设计和构建具有重要生物活性的二萜类天然产物在合成化学中极具挑战。本项目以具有抗菌活性的天然产物——截短侧耳素作为目标分子，对其进行全合成研究并结合其与靶点的共单晶结构展开构效关系的研究。当前科学家对此化合物的活性研究主要基于对C14侧链的半合成修饰，未涉及到三环核心骨架的修饰，考虑到此种策略固有的局限性，我们希望通过全合成手段完成对截短侧耳素的合成。其中的关键步骤包括：(1) 手性二级胺催化的不对称羟基化反应；(2) 过渡金属催化的1,4-Michael加成构建具有挑战性的季碳中心；(3) 光促进的DeMayo反应，通过[2+2]/逆Aldol扩环反应构建6/8桥环体系； (4) SmI2促进的还原偶联反应。在完成截短侧耳素的全合成基础上，我们拟对截短侧耳素结构进行修饰和改造来提高生物活性和克服耐药性。

The design and construction of complex diterpenoids natural products with significant biological activities are challenging in synthetic chemistry. In this proposal, a total synthetic plan is proposed toward pleuromutilin, which shows excellent antibacterial activity. At the same time, the structure-activity relationship between pleuromutilin and target will be studied based on the co-crystal structure.

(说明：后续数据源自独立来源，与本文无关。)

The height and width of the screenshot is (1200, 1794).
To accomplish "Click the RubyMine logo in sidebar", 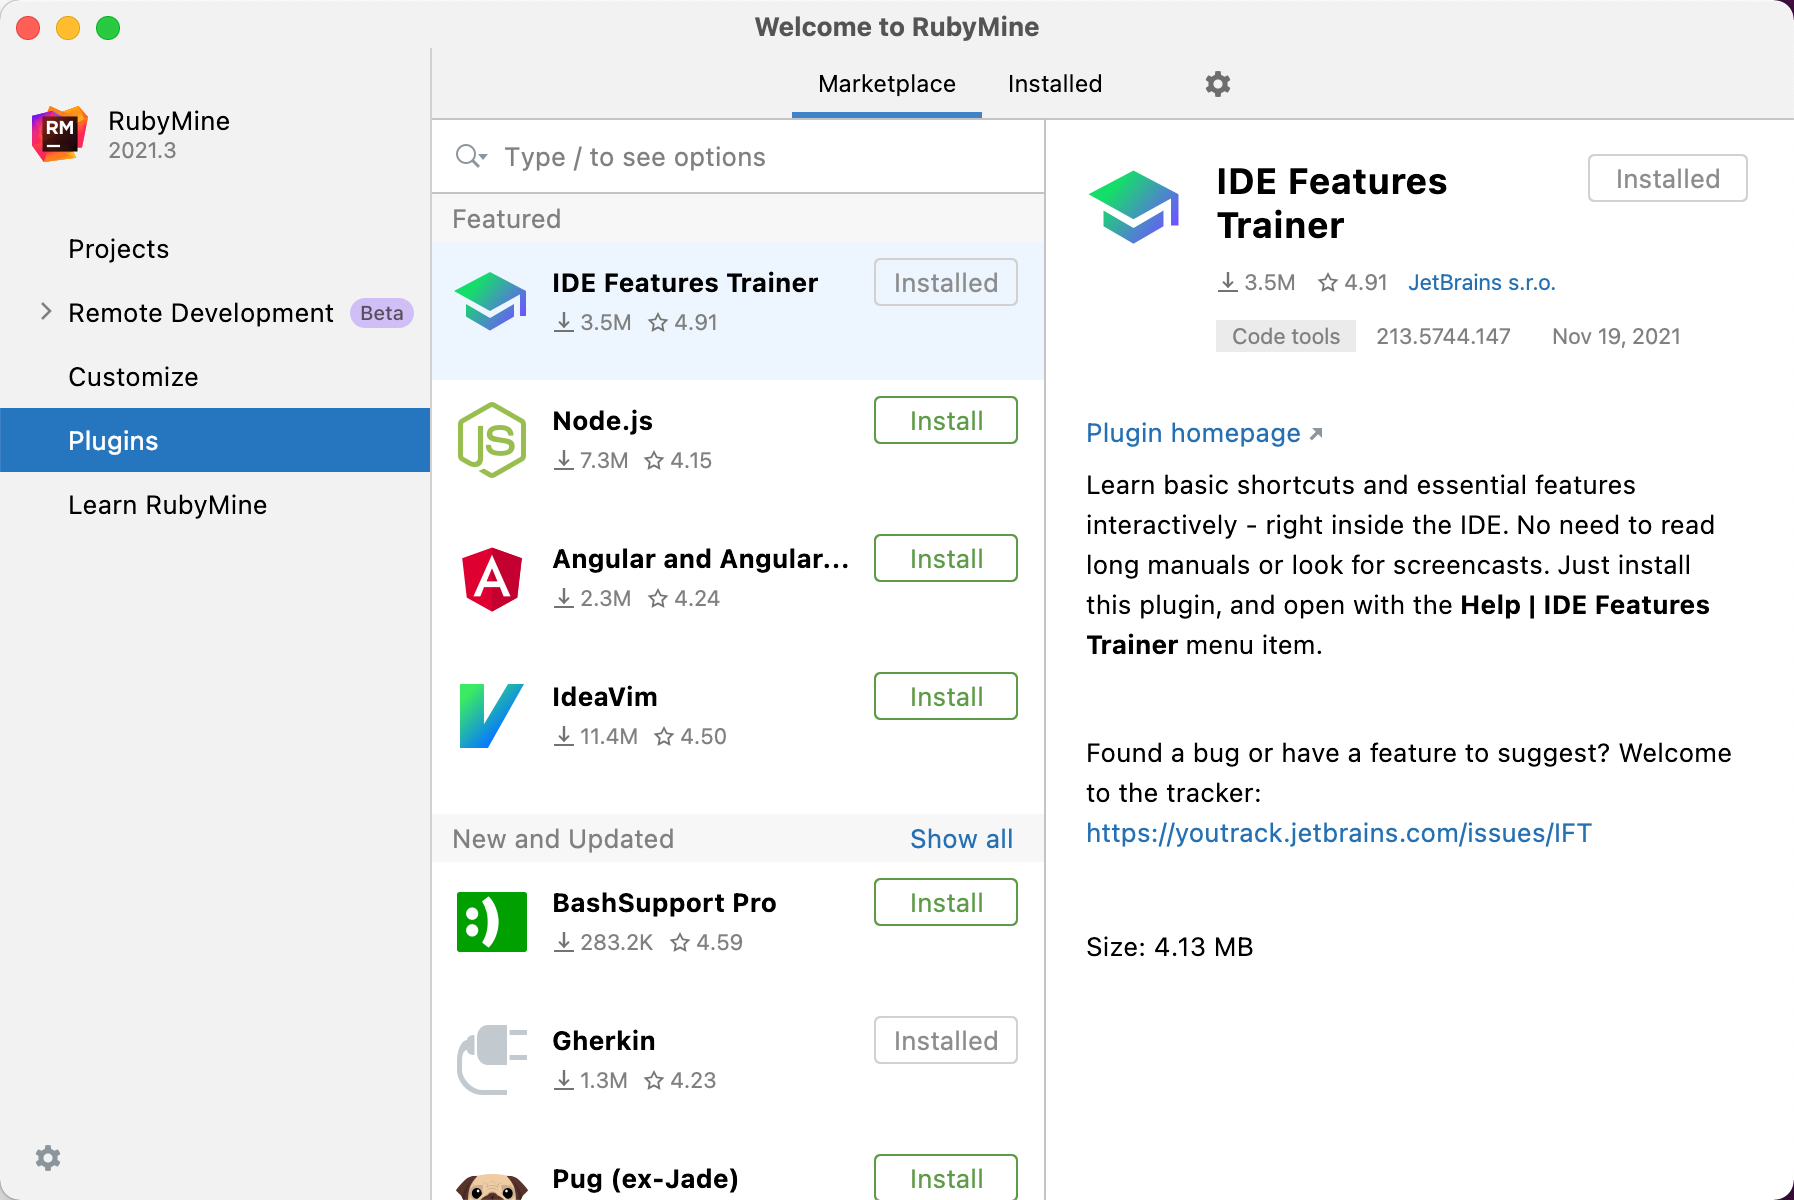I will click(x=60, y=134).
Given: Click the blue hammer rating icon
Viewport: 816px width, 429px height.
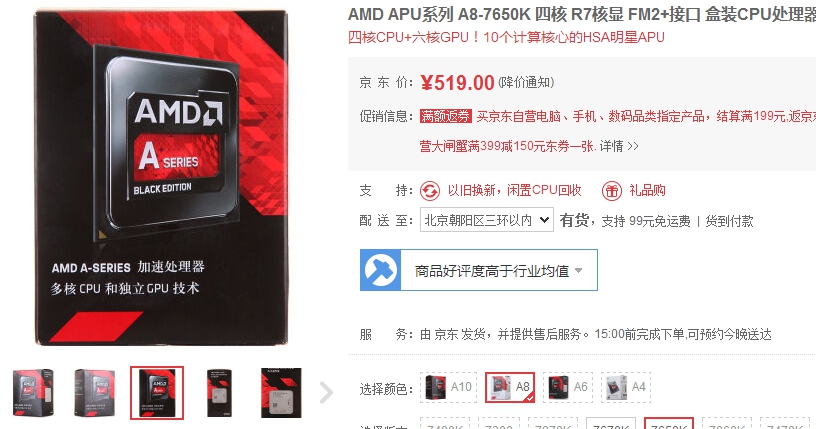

So far, semi-synthetic modification on C14 side chain is the main strategy for the bioactivity study, which does not diversify the tricyclic core skeleton of the pleuromutilin. Considering the inherent limitations of the semi-synthetic strategy, a total synthetic strategy is designed toward pleuromutilin. The key steps include :(1) asymmetric hydroxylation catalyzed by chiral secondary amines; (2) 1, 4-Michael addition catalyzed by transition metal to construct challenging quaternary carbon center; (3) the light-induced DeMayo reaction to forge the bridged 6/8 ring system via [2+2]/ retro Aldol ring expansion process; (4) reductive coupling reaction promoted by SmI2 to complete the heavy atom skeleton of the pleuromutilin. After completion of this natural product, further modification on pleuromutilin will be developed to improve the bioactivity and overcome the resistance.